• WHAT TO PRODUCE
Which lines run from the line with "Instruction: Click the" through the line with "You are a computer-use agent. Viewport: 600px" in the entries below? Print them exactly, both ends included, and nothing more.

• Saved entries

####################

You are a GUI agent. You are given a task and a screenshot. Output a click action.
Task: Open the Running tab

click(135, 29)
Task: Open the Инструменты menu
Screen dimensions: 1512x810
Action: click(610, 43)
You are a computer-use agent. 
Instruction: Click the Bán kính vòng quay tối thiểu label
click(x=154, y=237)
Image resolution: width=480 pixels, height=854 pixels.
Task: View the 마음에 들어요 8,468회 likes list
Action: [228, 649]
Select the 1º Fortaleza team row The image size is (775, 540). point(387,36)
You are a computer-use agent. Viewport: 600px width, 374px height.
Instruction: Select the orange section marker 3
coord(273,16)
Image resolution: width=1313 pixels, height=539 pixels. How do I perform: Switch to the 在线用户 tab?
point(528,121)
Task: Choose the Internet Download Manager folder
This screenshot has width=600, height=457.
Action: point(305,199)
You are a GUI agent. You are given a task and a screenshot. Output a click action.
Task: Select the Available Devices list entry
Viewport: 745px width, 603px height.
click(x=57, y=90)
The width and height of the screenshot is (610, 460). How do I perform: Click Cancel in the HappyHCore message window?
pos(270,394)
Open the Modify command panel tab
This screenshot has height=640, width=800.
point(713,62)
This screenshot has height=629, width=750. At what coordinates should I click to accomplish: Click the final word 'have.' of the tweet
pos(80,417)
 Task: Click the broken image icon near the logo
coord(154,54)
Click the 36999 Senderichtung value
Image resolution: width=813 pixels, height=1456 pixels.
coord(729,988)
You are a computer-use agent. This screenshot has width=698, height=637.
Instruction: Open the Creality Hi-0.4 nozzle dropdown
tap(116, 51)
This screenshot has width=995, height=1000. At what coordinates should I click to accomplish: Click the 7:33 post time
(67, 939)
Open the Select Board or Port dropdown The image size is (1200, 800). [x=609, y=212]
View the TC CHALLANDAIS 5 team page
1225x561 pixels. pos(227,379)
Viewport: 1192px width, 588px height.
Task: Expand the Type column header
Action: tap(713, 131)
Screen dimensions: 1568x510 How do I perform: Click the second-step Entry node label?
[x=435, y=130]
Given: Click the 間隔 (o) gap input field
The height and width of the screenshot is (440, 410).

####################

• RESPONSE AREA
Instruction: Click the Bán kính vòng quay tối thiểu label
click(x=154, y=237)
Image resolution: width=480 pixels, height=854 pixels.
Task: View the 마음에 들어요 8,468회 likes list
Action: [228, 649]
Select the 1º Fortaleza team row The image size is (775, 540). point(387,36)
You are a computer-use agent. Viewport: 600px width, 374px height.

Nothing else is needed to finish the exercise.